Task details: What is needed is an exact copy of the entries below, with the pictures left out.

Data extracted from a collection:
[Start of section]

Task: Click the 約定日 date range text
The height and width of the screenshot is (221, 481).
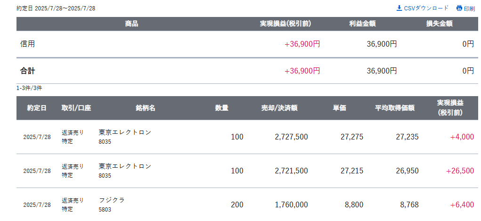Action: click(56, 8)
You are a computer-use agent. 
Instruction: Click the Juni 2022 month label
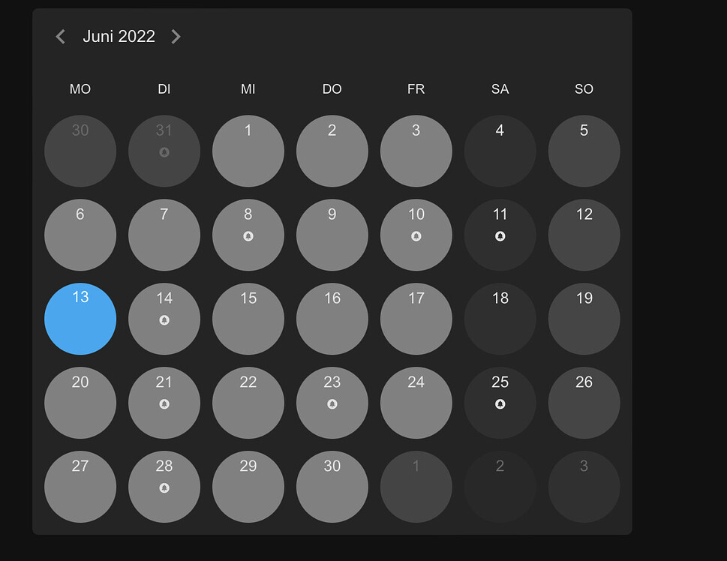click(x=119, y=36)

[End of section]

Output of the task:
Task: Click the 約定日 date range text
The height and width of the screenshot is (221, 481).
Action: click(56, 8)
You are a computer-use agent. 
Instruction: Click the Juni 2022 month label
click(x=119, y=36)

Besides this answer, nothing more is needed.